▶ What the exercise asks: Work through the material below and count the lines holding the word "chevron"; give that count and nothing more.

▶ Source material:

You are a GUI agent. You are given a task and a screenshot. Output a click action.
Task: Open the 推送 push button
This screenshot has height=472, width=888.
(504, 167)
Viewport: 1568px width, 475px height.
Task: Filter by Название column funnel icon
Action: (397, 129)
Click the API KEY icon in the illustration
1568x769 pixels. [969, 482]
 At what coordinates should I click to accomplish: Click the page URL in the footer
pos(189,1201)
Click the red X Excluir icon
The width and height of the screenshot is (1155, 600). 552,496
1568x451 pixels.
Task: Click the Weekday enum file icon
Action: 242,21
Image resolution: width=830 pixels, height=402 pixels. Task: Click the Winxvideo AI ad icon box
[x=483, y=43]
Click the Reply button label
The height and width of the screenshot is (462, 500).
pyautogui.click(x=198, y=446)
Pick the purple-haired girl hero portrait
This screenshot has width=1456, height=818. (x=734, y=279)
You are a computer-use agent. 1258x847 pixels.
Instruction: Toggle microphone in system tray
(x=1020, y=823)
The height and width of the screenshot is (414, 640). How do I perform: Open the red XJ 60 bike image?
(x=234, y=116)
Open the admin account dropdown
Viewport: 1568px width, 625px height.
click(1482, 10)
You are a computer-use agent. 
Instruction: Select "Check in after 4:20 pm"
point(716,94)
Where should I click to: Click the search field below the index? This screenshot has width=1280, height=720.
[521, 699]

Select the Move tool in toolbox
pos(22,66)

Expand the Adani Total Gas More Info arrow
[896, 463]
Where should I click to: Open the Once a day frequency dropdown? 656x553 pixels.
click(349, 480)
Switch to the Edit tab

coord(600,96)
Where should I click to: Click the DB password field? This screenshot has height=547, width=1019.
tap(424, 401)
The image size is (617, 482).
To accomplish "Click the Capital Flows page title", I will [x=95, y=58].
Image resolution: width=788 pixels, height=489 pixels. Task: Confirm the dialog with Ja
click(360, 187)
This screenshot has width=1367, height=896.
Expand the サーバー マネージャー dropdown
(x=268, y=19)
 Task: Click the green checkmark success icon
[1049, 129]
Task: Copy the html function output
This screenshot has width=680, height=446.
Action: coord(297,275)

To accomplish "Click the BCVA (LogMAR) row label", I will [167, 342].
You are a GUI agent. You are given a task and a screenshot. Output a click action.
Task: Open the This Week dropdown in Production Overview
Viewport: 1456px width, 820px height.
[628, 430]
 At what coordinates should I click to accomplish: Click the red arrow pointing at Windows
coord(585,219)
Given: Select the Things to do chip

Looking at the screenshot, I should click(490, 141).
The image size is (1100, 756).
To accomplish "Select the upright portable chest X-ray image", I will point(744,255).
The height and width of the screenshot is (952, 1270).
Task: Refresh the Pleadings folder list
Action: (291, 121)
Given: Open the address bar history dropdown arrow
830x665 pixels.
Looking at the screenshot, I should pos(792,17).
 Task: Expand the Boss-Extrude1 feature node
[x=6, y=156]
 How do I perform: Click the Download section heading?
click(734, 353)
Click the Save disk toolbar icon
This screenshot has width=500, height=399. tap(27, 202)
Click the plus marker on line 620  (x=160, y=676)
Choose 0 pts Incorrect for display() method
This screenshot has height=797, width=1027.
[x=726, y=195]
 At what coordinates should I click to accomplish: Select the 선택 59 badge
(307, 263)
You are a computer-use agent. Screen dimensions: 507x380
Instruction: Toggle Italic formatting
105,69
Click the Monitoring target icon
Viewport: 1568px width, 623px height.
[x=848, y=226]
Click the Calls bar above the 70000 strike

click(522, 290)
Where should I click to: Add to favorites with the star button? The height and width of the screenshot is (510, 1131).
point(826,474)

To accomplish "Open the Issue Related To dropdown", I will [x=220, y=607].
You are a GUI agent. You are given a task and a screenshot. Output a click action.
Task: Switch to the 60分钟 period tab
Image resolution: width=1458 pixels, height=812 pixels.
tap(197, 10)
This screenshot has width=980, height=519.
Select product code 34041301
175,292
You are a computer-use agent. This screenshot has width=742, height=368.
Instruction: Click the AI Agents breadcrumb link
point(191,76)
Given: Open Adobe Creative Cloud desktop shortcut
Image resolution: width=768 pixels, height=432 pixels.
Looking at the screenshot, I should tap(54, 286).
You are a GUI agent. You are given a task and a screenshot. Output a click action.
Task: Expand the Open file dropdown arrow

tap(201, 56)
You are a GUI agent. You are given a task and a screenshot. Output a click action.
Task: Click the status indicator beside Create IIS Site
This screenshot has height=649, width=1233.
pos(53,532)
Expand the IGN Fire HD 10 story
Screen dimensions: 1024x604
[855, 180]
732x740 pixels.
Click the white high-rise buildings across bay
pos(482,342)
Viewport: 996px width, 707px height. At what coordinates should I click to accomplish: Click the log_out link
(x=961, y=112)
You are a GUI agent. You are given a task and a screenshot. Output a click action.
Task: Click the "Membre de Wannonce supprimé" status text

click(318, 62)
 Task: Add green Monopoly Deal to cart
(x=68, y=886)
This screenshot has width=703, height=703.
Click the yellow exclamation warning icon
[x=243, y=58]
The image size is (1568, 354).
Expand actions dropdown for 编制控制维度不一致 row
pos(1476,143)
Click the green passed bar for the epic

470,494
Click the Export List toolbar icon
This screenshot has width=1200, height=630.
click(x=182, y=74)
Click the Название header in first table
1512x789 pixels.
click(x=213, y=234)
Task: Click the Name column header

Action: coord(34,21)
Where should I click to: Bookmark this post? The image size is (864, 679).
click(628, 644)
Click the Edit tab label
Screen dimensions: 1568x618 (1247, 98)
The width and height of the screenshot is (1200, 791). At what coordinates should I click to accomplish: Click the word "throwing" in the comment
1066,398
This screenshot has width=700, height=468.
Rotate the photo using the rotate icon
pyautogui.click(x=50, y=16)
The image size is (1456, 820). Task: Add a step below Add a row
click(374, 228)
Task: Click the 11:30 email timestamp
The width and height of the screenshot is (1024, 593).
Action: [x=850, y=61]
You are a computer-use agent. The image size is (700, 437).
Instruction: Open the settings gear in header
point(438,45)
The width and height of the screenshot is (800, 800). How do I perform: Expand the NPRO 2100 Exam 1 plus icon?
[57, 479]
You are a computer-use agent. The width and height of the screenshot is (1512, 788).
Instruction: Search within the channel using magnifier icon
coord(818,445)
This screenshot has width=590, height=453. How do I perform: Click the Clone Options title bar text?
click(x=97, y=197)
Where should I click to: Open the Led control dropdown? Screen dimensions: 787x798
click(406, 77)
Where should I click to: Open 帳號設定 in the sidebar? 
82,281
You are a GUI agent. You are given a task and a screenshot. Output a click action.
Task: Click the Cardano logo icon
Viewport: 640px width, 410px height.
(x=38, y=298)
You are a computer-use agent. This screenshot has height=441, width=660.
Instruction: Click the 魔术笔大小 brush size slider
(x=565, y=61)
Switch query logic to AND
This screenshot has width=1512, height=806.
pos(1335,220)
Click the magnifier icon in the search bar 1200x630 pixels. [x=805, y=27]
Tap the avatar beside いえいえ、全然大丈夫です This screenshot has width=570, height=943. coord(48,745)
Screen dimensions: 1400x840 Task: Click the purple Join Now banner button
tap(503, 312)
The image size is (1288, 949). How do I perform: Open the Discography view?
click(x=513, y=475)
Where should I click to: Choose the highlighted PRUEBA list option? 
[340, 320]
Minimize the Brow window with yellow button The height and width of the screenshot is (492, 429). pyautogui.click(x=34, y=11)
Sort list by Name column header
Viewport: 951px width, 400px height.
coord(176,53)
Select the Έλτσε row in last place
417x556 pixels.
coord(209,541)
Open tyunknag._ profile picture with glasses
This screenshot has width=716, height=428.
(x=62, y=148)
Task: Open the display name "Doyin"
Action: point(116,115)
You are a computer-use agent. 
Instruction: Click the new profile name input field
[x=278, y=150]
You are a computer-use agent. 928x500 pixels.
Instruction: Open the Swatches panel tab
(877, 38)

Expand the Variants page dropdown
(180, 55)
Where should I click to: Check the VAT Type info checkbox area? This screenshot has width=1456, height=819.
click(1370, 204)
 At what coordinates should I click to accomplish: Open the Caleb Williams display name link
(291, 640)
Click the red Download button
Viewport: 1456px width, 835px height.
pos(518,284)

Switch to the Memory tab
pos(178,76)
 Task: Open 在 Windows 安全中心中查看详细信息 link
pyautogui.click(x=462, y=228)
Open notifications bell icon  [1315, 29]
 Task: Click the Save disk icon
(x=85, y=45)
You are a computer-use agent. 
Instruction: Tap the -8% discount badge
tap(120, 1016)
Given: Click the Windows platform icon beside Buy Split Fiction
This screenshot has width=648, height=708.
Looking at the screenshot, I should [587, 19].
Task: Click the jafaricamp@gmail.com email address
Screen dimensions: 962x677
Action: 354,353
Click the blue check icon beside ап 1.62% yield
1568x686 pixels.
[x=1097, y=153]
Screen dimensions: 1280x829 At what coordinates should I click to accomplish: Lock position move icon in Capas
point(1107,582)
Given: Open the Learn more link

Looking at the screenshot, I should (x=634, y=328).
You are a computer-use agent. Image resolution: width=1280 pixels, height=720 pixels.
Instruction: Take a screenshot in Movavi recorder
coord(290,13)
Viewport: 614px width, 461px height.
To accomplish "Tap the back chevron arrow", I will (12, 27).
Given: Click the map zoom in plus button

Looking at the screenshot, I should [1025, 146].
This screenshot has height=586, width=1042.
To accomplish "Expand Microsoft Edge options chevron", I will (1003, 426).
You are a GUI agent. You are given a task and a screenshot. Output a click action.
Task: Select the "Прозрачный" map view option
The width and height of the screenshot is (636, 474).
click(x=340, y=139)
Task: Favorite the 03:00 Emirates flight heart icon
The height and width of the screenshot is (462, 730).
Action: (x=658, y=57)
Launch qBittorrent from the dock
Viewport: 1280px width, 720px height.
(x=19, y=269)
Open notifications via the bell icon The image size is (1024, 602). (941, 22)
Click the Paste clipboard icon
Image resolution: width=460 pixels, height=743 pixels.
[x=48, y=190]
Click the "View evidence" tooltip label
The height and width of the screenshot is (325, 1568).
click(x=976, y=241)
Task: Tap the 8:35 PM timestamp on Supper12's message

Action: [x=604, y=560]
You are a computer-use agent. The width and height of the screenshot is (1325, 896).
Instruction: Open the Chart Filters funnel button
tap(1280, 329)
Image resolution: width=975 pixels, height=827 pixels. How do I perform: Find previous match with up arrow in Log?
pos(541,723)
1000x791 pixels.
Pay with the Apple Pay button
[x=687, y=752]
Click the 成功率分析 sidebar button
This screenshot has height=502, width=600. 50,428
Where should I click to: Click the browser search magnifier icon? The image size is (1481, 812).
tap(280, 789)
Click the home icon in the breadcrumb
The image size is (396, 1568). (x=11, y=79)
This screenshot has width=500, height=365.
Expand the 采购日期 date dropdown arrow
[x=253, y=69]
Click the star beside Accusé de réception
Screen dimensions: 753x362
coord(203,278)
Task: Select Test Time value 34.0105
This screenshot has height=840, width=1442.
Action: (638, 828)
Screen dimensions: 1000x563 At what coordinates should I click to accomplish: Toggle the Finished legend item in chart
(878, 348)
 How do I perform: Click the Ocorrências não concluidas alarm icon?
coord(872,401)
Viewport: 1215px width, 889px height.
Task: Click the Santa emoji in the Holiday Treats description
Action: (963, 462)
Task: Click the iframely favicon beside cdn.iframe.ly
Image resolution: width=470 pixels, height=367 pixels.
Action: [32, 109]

▶ Answer to this problem: 2